Prefontaine and Without Limits - both about cross-country runner Steve Prefontaine, both released within a year of each other, both equally underwhelming at the box office.

An eight month period of 1987/1988 saw 4 adult/child body-switching movies.
“Like Father, Like Son”, “Vice-Versa”, “18 Again”, and “Big”. Suprisingly, nobody did a direct remake of “Freaky Friday” at the time.

Also eXistenZ

Baz Luhrman made an aborted effort to film his own Alexander the Great biopic at the same time that Oliver Stone was making Alexander. The spirit of Alexandros Megalos can only be greatful that the world had to endure but one really awful rendition of his life at a time.

Entrapment and The Thomas Crown Affair

There were almost three of those flicks that summer, the folks that did ‘Godzilla’ were going to do comet/asteroid flick originally but changed their minds. Kind of a “damned if you, damned if you don’t” situation, I guess.

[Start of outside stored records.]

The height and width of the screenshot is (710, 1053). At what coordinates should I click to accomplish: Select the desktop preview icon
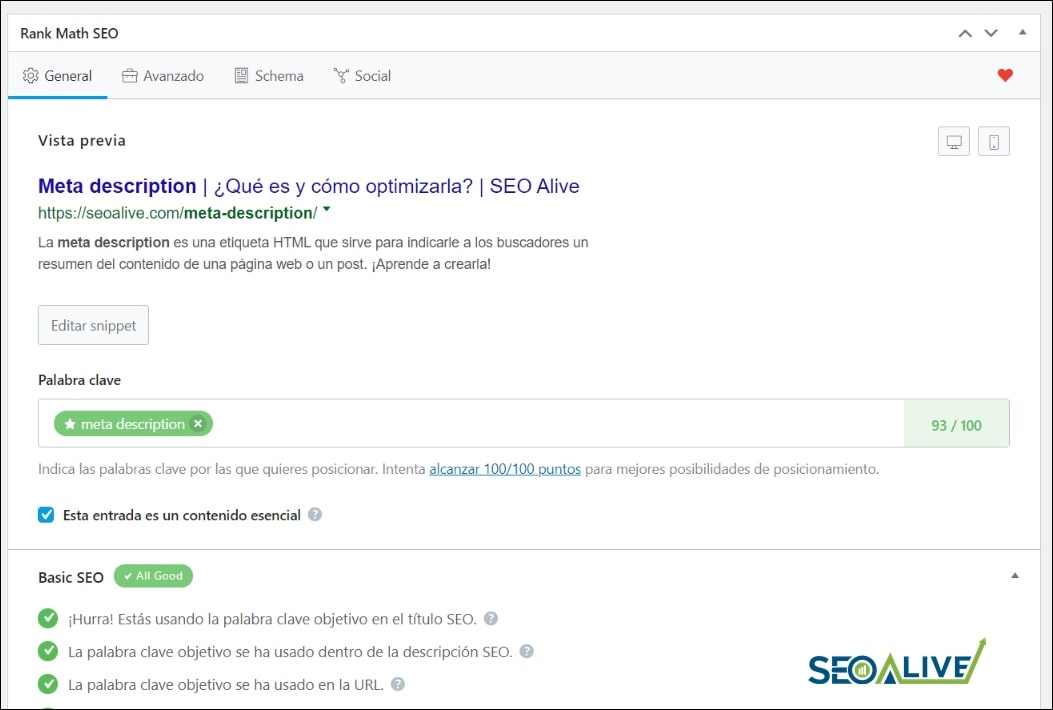click(x=953, y=141)
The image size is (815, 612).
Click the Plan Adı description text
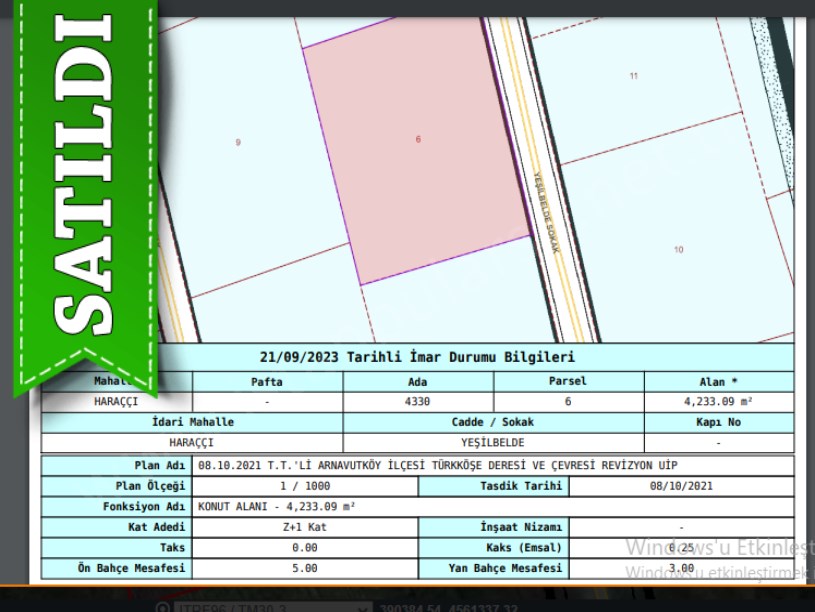click(x=430, y=466)
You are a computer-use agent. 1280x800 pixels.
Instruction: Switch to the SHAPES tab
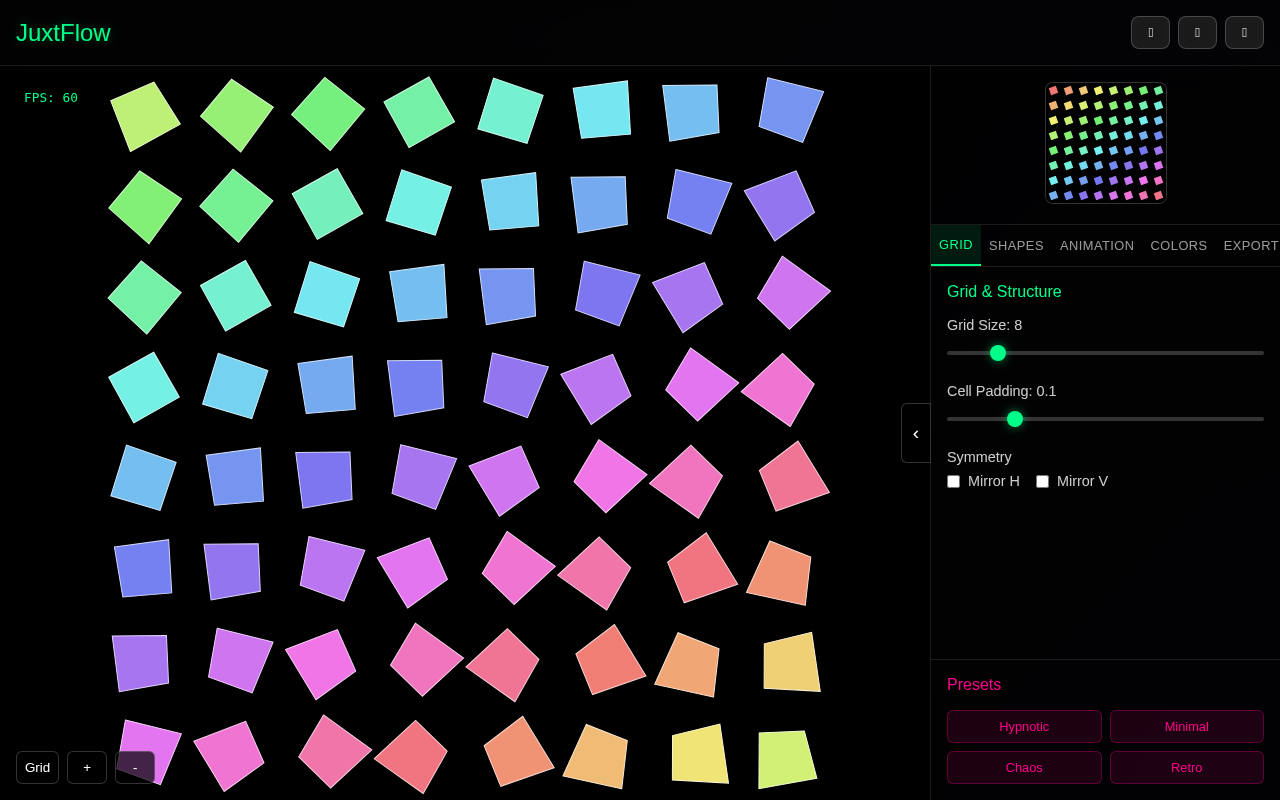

There is an Alexander Project in development, but I can’t figure if it’s documentary or movie. (If the latter it only seems to have one actor.)

Such a pity that so far the best telling of his story remains a BBC documentary or that eccentric anime retelling.

Braveheart and Rob Roy were released fairly close together, weren’t they?

Braveheart and Rob Roy are set several hundred years apart. They are both set in Scotland, but I don’t see them as being all that similar.

Hey, they both had men in kilts. Sometimes, that’s really all I need. :stuck_out_tongue:

The film adaptations of Harry Potter and the Philosopher’s/Sorceror’s Stone and The Fellowship of the Ring were released within two months of each other in late 2001. Both made massive amounts of money.

Don’t forget Leviathan the same year.

[QUOTE=CalMeacham]
and don’t forget Leviathan and the novel “Sphere” (although the movie came much later). It was an undersea monster free-for-all, with only The Abyss being any good.[/QUOTE
:smack: this is what happens when I don’t taske the time to fully read the thread :smack: again (for luck).

Well, heck if “within weeks” can be stretched to 9 months, then we might as well include Fail-Safe and Dr. Strangelove, both in 1964.

How about pretty much every war film made from 1942 through 1945? :smiley:

“Two-Minute Warning” in late 1976 and “Black Sunday” in early 1977.

“The Sixth Sense” and “Stir of Echoes” were released close to each other. They had the general theme of the supernatural/ghosts. TSS, IMHO, really hurt SoE’s box office take.